REQUIRED WORK:
1. In the baseball attendance post, copy the passage word for word, starting at "It seems that" and ending at "reality show, maybe?).".
2. According to the baseball attendance post, how much has attendance dropped compared with the same point last season?
3. Continue the baseball attendance post from the point where it stops.

DOCUMENT SECTION:

I Guess I Picked the Wrong Day to Give Up Sniffing Glue

ESPN reports that attendance is down 4.8% from the same point last season. And 2002 itself had a 6% decline.

It seems that baseball picked the wrong time to berate itself. The labor negotiations and their attendant (get it?) public disputes were extended an extra year due to the September 11th attacks at the end of the 2001 season. Baseball felt that it was best to delay their minor squabbles (how big of them!). They hadn't planned on the economy collapsing and staying collapsed, the war, SARs, and whatever problem bedevils us this week (Monica Lewinsky hosting a reality show, maybe?).

The owners talked down the sport so much that the fans are still doing it. It was too successful. And the pitbulls that they got rolling, can't seem to stop. I heard Pardon the Interruption's Tony Kornheiser say today that all outfielders should be removed and that they should go to three-ball walks and two-strike Ks after the 12th inning of an extra-inning ballgame because the game is too slow. Aside from the ridiculousness of this assertion (how many 12-inning games are they and are they really the culprits in games taking too long?), it presents an underlying animosity towards the sport.

Baseball has ridden two decades of revenue growth due to a baseball nostalgia that swept the country. They chose to kill that golden goose by pointing out every blemish in the sport just as that nostalgia was wearing thin. Now, sports fans are content to watch Tiger Woods play a "sport" that is the equivalent, in my book, of watching paint dry and they still see a nuanced and exciting game. Auto racing which feels the same to me as a commute home after a day of work (maybe that's why it's so popular: the people who watch it don't get to experience a rush hour when they drive to their job at Stuckey's) is trendy and youthful.

Baseball may have killed that golden goose or at least severely maimed it. I have said this an umpteen plus one times, but what this sport needs to do is sell its superstars. Barry Bonds is sullen. A-Rod, overpaid. Vlad Guerrero, unknown. Greg Maddux, too bookish, Clemens, a bat-wielding hot head. Baseball needs to sell these stars to the public before a whole generation of fans is lost to the poly-knits of golf.

They own all the media anyway. They should now use them to their advantage.

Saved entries
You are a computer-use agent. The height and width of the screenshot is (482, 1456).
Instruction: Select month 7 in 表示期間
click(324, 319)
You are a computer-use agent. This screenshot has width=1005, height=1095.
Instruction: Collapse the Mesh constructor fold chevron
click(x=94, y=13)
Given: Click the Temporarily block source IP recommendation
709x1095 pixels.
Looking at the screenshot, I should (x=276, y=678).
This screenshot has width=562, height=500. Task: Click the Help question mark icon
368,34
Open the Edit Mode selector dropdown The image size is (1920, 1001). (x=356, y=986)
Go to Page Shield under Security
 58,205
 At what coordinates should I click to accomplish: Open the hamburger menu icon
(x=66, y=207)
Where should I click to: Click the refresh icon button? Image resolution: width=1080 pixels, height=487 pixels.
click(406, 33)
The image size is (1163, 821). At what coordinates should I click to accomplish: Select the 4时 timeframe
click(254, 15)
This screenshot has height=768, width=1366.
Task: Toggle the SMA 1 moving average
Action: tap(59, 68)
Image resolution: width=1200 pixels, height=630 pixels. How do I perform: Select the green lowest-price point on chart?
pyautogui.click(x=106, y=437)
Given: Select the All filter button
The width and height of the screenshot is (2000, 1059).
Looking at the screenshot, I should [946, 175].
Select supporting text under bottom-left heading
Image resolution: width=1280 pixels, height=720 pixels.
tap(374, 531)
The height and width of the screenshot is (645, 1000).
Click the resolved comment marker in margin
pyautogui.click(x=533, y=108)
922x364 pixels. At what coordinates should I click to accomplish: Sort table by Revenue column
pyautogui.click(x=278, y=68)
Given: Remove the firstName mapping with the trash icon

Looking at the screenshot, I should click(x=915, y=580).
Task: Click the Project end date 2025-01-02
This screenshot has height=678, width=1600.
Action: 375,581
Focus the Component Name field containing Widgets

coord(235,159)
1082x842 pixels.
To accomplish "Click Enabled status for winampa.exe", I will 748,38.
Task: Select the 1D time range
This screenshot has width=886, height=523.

ANSWERS TO EACH TASK:
1.
It seems that baseball picked the wrong time to berate itself. The labor negotiations and their attendant (get it?) public disputes were extended an extra year due to the September 11th attacks at the end of the 2001 season. Baseball felt that it was best to delay their minor squabbles (how big of them!). They hadn't planned on the economy collapsing and staying collapsed, the war, SARs, and whatever problem bedevils us this week (Monica Lewinsky hosting a reality show, maybe?).

2. Attendance is down 4.8% from the same point last season.

3.
Of course, another factor in all this is the number of new stadiums built in the last 12 or so years. Baseball is now experiencing the effects of those stadiums losing their honeymoon appeal for the fans. Cleveland, as the article points out, was once a franchise to emulate, locking up their young stars to long-term contracts and selling out their stadium, but has had a 30% decline in the last year. (They also gutted their franchise at the same time.)

With Bud Selig announcing that he shall not seek, and will not accept, another term as your baseball commissioner, the sport is at a crossroads at a time when Bud will be starting to gut the offices for cheap supplies with which to outfit his Brewers. Baseball seems unconcerned. Their biggest announcement is that games are now available for a fee on the Web. Given that fans do not wish to pay to actually attend a game, paying to view it on a crappy monitor may have a limited market. Besides MLB.TV may be another means to choke the casual fan's interest in baseball and further distance its fans if it means that games will be unavailable on regular TV (i.e., basic cable).

So what is to be done? Selig should address the issue quickly and decisively. Run some promos featuring baseball stars. Guarantee (or thereabouts) that the All-Star game will not end in a tie. Admit that interleague play is not attracting as many fans as it repels and move on.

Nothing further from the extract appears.